Tenaganita’s position is that the Immigration Act is a separate matter, and one’s immigration status should be dealt with separately from one’s claim for unpaid wages. The Immigration Act should not have overriding authority to be used to deprive a worker of her wages for work that has been performed.
Failure to provide undocumented migrant workers an avenue to seek redress for unpaid wages will potentially open the floodgates for employers to employ undocumented migrants and refugees (who are legally not permitted to work in Malaysia) and get away with impunity without paying them their wages. In fact, Tenaganita is already dealing with dozens of similar cases.

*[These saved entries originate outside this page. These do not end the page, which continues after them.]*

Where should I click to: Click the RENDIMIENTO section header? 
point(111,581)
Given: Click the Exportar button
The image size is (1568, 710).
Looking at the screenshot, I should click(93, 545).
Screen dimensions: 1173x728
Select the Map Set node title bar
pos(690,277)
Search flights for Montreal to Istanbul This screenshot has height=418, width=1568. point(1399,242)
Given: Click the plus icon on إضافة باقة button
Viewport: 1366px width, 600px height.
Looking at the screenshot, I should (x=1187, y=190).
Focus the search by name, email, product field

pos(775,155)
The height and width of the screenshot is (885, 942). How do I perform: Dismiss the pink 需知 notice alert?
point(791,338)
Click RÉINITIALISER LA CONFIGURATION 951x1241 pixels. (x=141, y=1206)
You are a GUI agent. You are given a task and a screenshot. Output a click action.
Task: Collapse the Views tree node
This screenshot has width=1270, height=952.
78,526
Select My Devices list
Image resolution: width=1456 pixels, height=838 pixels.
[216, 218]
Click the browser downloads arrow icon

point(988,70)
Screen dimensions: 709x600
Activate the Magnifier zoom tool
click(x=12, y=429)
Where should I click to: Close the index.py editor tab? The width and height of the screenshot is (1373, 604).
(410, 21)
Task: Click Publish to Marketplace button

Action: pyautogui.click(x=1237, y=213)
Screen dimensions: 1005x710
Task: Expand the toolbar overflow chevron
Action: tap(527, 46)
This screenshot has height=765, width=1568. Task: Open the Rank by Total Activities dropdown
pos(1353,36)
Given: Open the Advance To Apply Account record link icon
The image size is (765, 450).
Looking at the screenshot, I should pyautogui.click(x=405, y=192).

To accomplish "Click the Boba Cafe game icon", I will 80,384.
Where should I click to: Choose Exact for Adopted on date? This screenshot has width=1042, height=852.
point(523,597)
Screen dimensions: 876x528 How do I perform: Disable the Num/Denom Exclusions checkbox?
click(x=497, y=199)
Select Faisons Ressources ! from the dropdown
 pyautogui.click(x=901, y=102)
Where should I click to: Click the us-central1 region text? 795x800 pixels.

It is important to note that most of these undocumented migrant workers are victims of fraud, deception, and convoluted, opaque immigration procedures; they become undocumented through the unbridled activities of recruitment agents, often in cahoots with immigration officials. For far too long these undocumented migrant workers have been further victimized through labour rights violations.
It is well beyond the time for all of us, citizens and the government of Malaysia, to acknowledge some basic truths: 1. We have no right to enslave anyone. 2. We have no right to exploit the desperation brought on by poverty. 3. We do not own the labour of another person. 4. The Malaysian government is duty-bound to ensure no person, regardless of immigration status, nationality, socioeconomic status and gender, is caught in any form of slavery in this country. 5. The work done by domestic workers (in this case, Nona) is not done as a favour to us, it is work and she must be respected for it and accorded all rights as any other worker.